I was left with few facts, but those that have remained most real to me are:
• “THEY” who scam, are real actors, and one’s inability to NAME them in no way diminishes this fact.
[C/W Peter again –“Who are THEY? Tell me? WHO? – said in a way that felt more “gotcha” than graceful]
• THEY who scammed me were not being “incompetent”. They were malign -their desire to take what was mine for themselves, and their glee in achieving that outcome, is real.
• This IS how real people behave. I would argue that this behaviour is at least as prevalent as gross incompetence .
Peter’s insistence that gross incompetence is even still in the ballpark with regard to the Trump assassination attempt was probably the most remarkable to me. I didn’t feel he was really interested in absorbing your research into the audio files. His fixation on having a “video” to prove what went on was, frankly, bizarre.
You then made the incisive comment that either way, if it’s an inside job, or incompetence so severe you can’t tell the difference, then we have a big problem, to which Peter somehow answered by drawing our attention to African American Surgeons.

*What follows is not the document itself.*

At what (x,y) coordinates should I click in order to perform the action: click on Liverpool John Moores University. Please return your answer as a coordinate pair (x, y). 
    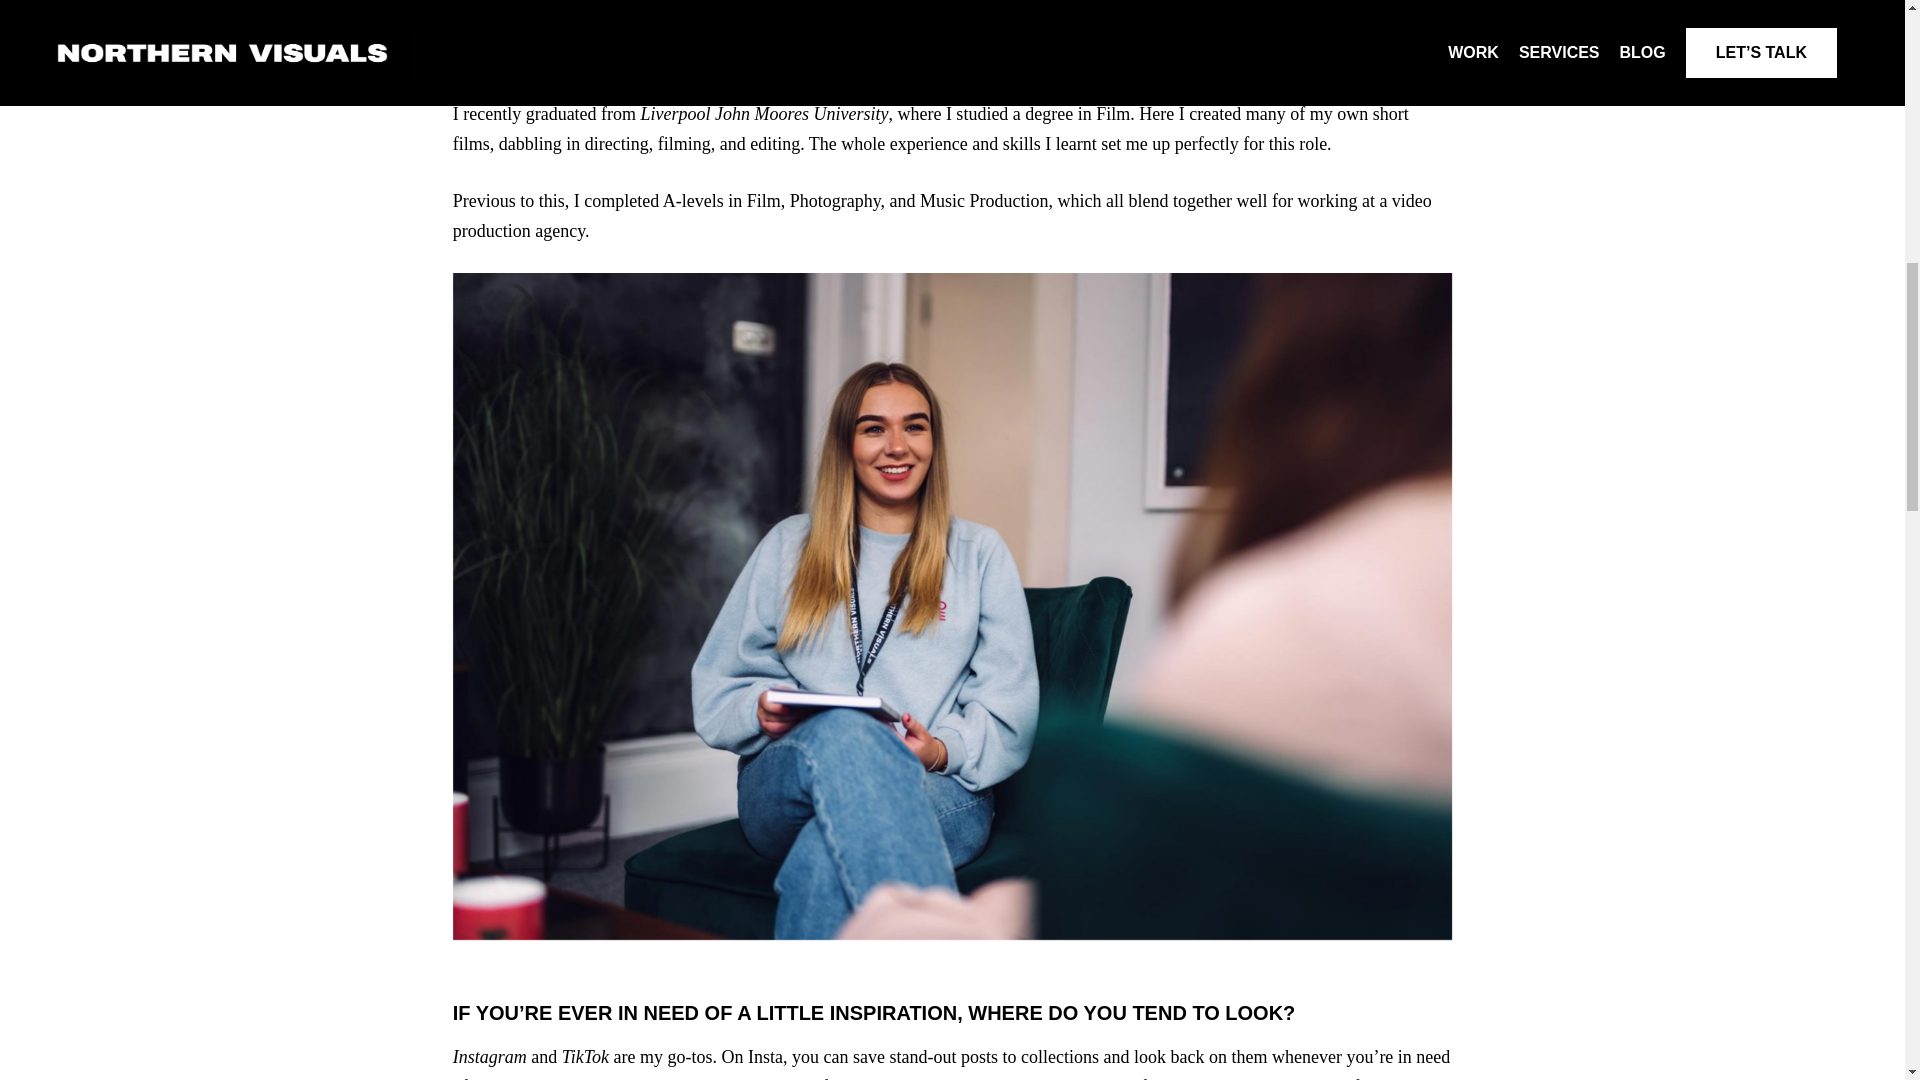
    Looking at the image, I should click on (764, 114).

Your calm at this time Chris, was a credit to you. And when you spoke of the Butler rally roof slope being less than that of a disability ramp, and you pointed out that two lots of snipers were happily ensconced on a far steeper sloped roof, Peter again changed the subject!
I wondered in fact if Peter’s insistence that people [in the West, on the Left] would struggle mightily to cross the divide between bad thoughts and bad actions, was more a reflection on his struggle with his own past, than being a reflection on reality.
This was impressed on me further when he revealed his belief that “dirty bombs will be snuck into Western Countries within the next few years”.
Hang-fire a minute there Peter, you are attributing deliberate, malign, brutal motives to non-westerners with little [?any] concrete evidence to back up your position on this, with not even so much as a shout-out to the fact that maybe these people too, are somehow going down this pathway because they are good, but incompetent people, being manipulated by others.
I suspect that if you had gone down the good but incompetent people pathway, then you would need to acknowledge also the presence of a THEY doing the manipulation of these incompetent people, and then, by your own standards, you would be obliged to name the THEY.
Could it be that it’s helpful to focus on people’s malign motives but only on those occasions when it helps one avoid the appearance of possibly being a considered a conspiracy theorist?
I do think Peter’s comment that maybe he was being “myopic” was his most insightful.
But his follow up – that he thinks “we possess some unique difficulties now” and which he rationalised by saying that “I don’t remember this as a kid growing up” is somewhat more problematic. It’s a fine comment to make when you’re talking about the insects disappearing; the concrete fact of insects present vs insects absent. It’s a completely different ballgame to believe that your ability, as a teenager, to discern the nature of adult interactions on a national scale carries any weight at all in determining the uniqueness of society today.
I would argue the opposite - that although we have dressed our windows differently in the new millennium, the human dramas directing those issues are the same as they have ever been.
He then reduced the answer to the dilemma of the human condition as it has for ever been, into “We need to focus on K-12 education”. I get what he was saying but it’s like he’s missing the bigger picture behind even education.
Chris you earned your stripes big time for me today, in the way you dealt with Peter’s analysis of the facts. One could say, you were a good friend to him and you reached out across a divide I’m not sure he even consciously recognised that he was maintaining.